-- SOURCE MATERIAL follows --
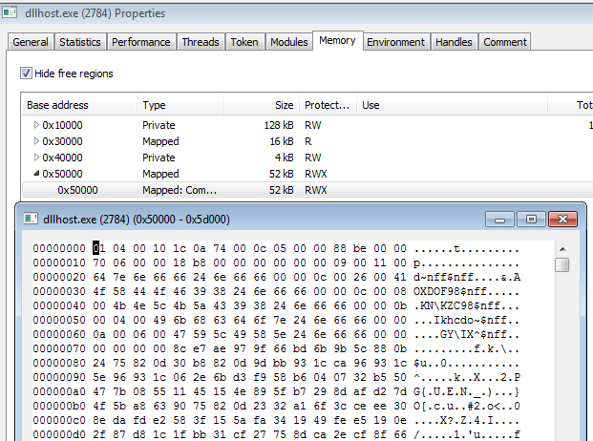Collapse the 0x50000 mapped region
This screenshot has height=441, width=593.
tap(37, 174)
-- SOURCE MATERIAL concluded --
-- SOURCE MATERIAL follows --
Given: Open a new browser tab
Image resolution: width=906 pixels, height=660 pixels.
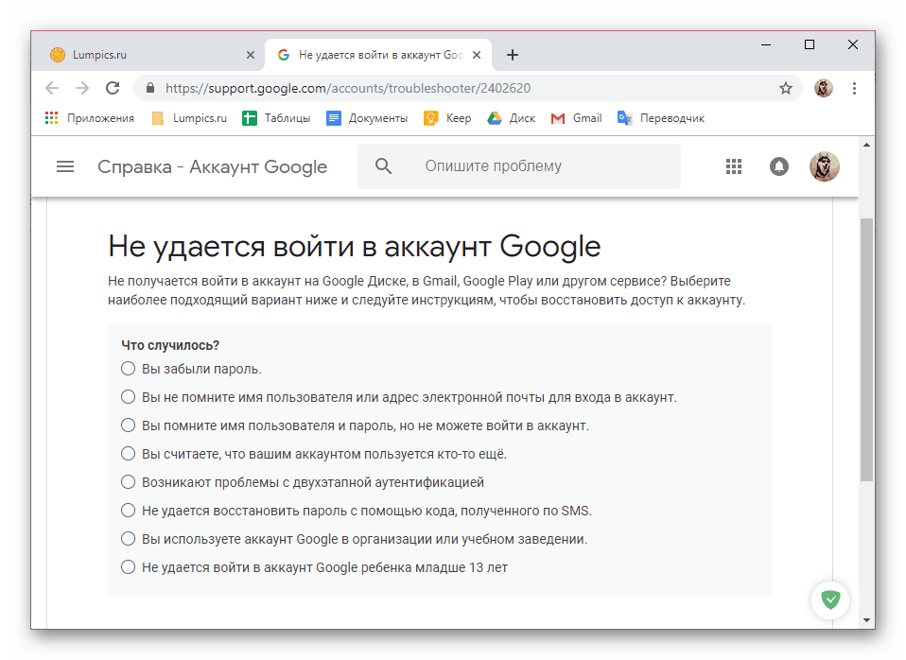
-- SOURCE MATERIAL concluded --
Find "Given: Open a new browser tab" in the entries above and copy that whole line exactly, then each line after it through the line that contains "Image resolution: width=906".

▸ EXERCISE OUTPUT:
Given: Open a new browser tab
Image resolution: width=906 pixels, height=660 pixels.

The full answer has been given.